🚀 Inspiration

I've studied psychology and human-centered design for years, but I realized that designing talk experiences (Conversation Design) was a whole different world. I noticed that many chatbot interactions feel off, even when they're functionally correct. This "vibe"—the intangible feeling of rapport, flow, and tone—is hard to articulate, but it's what separates a robotic-feeling tool from a helpful, human-centric one.

As a student, I wanted a tool that could hold this "vibe" up to the light. I was inspired to build Vibe Check Lab to deconstruct the "why" behind the "feel." I wanted to use AI to analyze itself and make the invisible patterns of conversation visible and learnable for other students, designers, and researchers.

✨ What it does

Vibe Check Lab is a "witty lab" tool that deconstructs the feel of a conversation.

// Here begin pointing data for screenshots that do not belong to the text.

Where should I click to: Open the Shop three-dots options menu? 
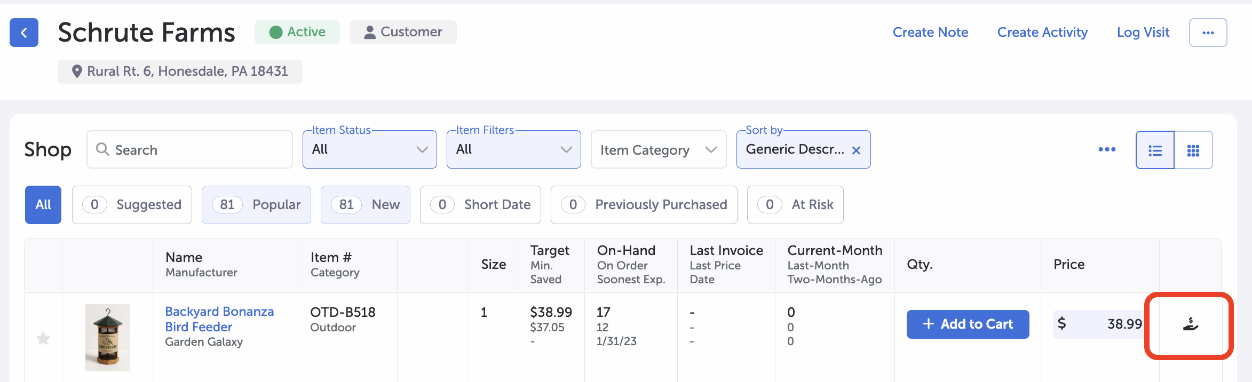click(1107, 149)
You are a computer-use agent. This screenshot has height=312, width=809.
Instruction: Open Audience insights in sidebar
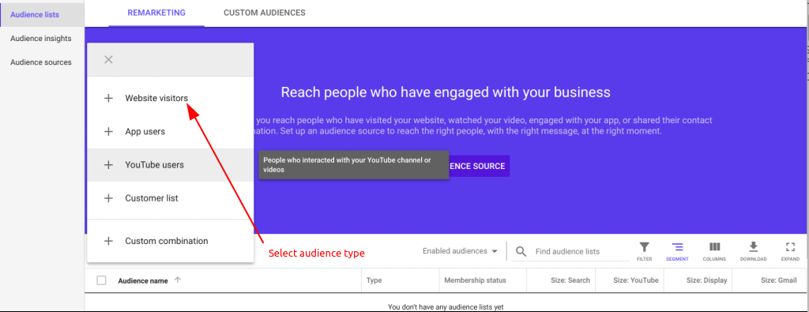(41, 39)
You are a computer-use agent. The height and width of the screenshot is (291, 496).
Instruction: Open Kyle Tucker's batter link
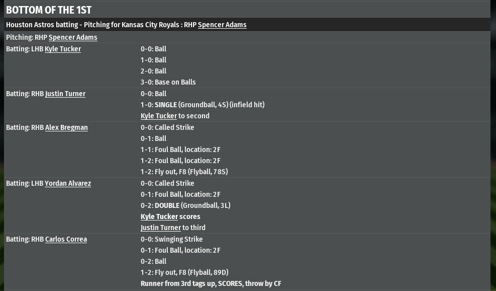(63, 49)
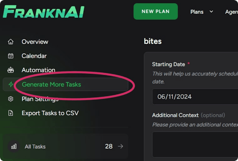This screenshot has width=238, height=161.
Task: Open the Plans menu label
Action: click(197, 12)
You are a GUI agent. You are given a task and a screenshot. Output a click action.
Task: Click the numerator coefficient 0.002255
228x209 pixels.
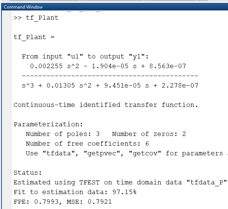(x=46, y=66)
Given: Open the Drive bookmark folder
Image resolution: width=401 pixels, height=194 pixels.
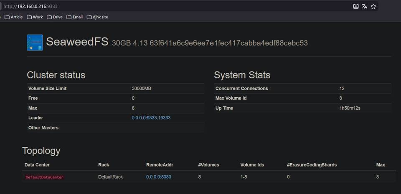Looking at the screenshot, I should 55,17.
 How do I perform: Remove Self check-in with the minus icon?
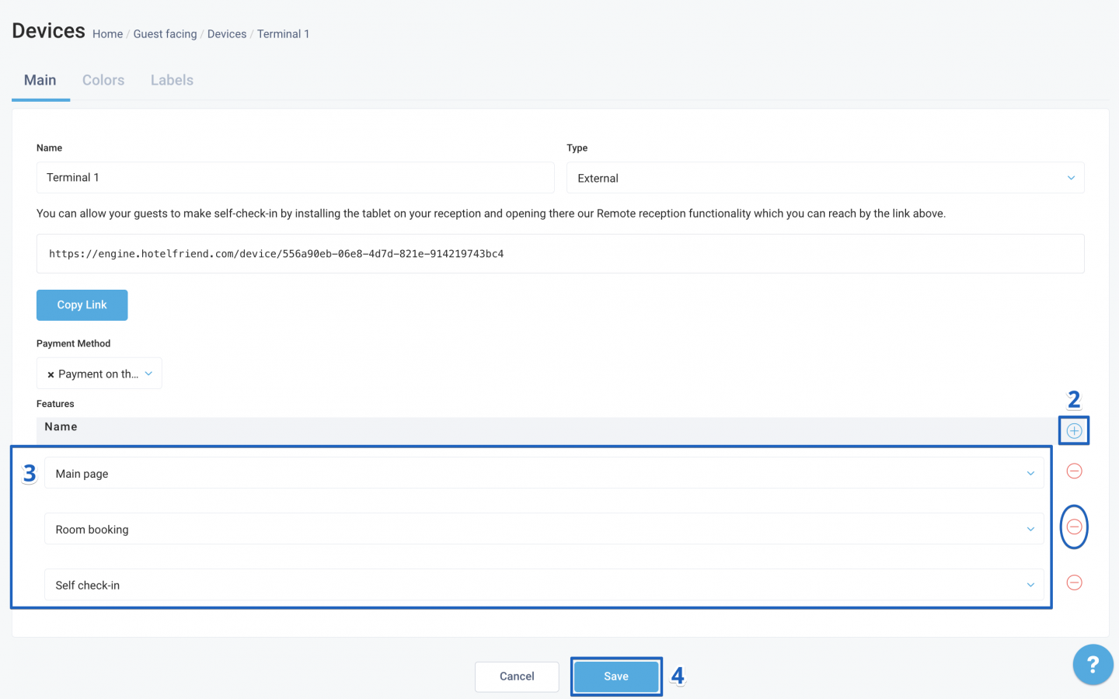1074,583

A user pastes in a chatbot transcript with its witty prompt: "Overthink a conversation. But with science."

The app then analyzes it and returns a simple, digestible report with the headline, "The lab results are in."

The report identifies:

  1. The Key Moment: The single "catalyst" (a word or phrase) that defined the conversation's vibe.
  2. Core Metrics: It breaks the chat down into three core cards: Rapport, Purpose, and Flow.

Instead of academic jargon, each card shows a plain-language finding (e.g., "This was a polite but very formal interaction."). Users can then click on any metric card to open a "deep dive" pop-up. This modal reveals the underlying linguistic theory (like Politeness Theory), a detailed analysis, and a professional "Key Source" citation for further learning.

🛠️ How I built it

I built Vibe Check Lab as a full-stack, serverless application on Google Cloud, as shown in my architecture diagram.

  • Frontend: A React App (hosted on GitHub Pages) serves as the user interface. It manages the app's three states (Input, Loading, and Report) and includes guardrails to ensure users submit valid transcripts.
  • Backend: A Python (Flask) API is deployed as a container on Google Cloud Run. This endpoint receives the transcript, validates it, and orchestrates the AI analysis.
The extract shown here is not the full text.